Re: Any Audigy users here?

2008-03-30 Thread Zbigniew Baniewski
On Sun, Mar 30, 2008 at 07:52:20PM +, Jacob Meuser wrote:

 if you want surround sound, check cmpci(4), uaudio(4), auvia(4) (though,
 recording is broken on 8233 based devices) or maybe azalia(4).  and
 definitely upgrade to 4.3 when it's released (or run -current, especially
 if you want to do fun stuff with audio ;).

You know, the problem is, that:

1. I've got exactly an Audigy, which I wouldn't to replace with other, just
because it gives quite good sound quality, and it has firewire on-board
(didn't made use of this until now, but perhaps one day...).

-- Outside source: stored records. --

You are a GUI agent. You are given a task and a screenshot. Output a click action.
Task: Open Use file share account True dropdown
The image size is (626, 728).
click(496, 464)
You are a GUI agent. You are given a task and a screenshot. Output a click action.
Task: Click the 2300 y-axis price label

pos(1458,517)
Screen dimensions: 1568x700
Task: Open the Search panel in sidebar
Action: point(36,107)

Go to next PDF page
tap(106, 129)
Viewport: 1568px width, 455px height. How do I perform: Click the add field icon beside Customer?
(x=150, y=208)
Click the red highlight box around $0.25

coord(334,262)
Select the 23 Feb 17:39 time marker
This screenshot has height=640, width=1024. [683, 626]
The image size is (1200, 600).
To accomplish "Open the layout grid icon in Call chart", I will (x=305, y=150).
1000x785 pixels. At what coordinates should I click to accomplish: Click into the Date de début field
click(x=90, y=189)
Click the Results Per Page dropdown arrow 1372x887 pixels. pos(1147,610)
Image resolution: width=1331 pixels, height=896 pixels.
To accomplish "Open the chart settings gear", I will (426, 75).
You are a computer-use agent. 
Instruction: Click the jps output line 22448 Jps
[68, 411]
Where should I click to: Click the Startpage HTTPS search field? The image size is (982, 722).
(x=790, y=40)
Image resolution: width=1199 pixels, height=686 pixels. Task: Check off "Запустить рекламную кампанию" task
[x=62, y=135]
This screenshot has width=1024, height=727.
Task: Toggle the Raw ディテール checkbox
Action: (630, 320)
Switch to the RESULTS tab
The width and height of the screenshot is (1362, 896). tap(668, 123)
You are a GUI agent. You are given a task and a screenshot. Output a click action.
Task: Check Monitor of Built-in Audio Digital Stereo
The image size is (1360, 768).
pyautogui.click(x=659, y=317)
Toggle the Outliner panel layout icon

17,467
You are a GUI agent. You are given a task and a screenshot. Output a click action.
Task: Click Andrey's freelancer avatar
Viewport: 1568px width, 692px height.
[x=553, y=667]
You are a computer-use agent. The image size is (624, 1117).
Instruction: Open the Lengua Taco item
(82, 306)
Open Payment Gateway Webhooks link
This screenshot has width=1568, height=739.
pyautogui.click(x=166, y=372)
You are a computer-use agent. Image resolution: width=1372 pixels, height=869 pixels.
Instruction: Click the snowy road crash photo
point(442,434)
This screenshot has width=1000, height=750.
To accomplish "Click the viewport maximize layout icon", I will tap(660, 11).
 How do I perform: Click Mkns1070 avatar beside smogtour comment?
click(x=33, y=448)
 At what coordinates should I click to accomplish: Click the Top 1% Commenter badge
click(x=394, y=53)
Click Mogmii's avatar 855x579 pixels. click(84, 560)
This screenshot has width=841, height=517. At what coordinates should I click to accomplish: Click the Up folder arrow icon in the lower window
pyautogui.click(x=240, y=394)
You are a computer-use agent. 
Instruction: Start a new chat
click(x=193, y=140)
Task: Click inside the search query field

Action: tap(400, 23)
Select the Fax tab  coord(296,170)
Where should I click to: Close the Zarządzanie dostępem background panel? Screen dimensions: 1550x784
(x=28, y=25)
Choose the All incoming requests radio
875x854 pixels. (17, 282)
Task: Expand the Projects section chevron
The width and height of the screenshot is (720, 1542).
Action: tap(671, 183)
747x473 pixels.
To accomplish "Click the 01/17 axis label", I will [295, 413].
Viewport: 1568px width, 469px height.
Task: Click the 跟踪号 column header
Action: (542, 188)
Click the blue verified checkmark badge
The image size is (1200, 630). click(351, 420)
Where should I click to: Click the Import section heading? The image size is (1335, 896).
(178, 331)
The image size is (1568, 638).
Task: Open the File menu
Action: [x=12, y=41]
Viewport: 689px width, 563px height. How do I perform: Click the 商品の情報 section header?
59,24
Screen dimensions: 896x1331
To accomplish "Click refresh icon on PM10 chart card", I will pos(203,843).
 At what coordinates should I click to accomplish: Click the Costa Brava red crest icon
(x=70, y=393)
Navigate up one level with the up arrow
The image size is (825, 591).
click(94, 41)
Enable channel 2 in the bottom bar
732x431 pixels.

2. It's not the question of surround sound; pay attention, that it would be
very comfortable to have both outputs activated, just because there's no
need to manually switch from headphones to speakers (or back), when you want
to listen something on private. Just to change mixer setting could be
enough in such case, and both speakers and headphones can be connected all
the time.

3. I'm asking about this, because I'm wondering, how difficult could be to
port softphone application to OpenBSD - I'm considering two: linphone and
tclphone. It's very likely, that the latter would be much easier. And
exactly when using softphones having a possibility to mute one output and
activate the second one (and the opposite, when talk is finished) is very
comfortable solution.

Yes, perhaps I must complete my (very narrow at the moment) knowledge about
soundcards and soundcard-drivers, and then to make a try to activate that
second output.
-- 
pozdrawiam / regards

Zbigniew Baniewski



Re: Any Audigy users here?

2008-03-30 Thread Jacob Meuser
On Sun, Mar 30, 2008 at 11:05:16PM +0200, Zbigniew Baniewski wrote:
 On Sun, Mar 30, 2008 at 07:52:20PM +, Jacob Meuser wrote:
 
  if you want surround sound, check cmpci(4), uaudio(4), auvia(4) (though,
  recording is broken on 8233 based devices) or maybe azalia(4).  and
  definitely upgrade to 4.3 when it's released (or run -current, especially
  if you want to do fun stuff with audio ;).
 
 You know, the problem is, that:
 
 1. I've got exactly an Audigy, which I wouldn't to replace with other, just
 because it gives quite good sound quality, and it has firewire on-board
 (didn't made use of this until now, but perhaps one day...).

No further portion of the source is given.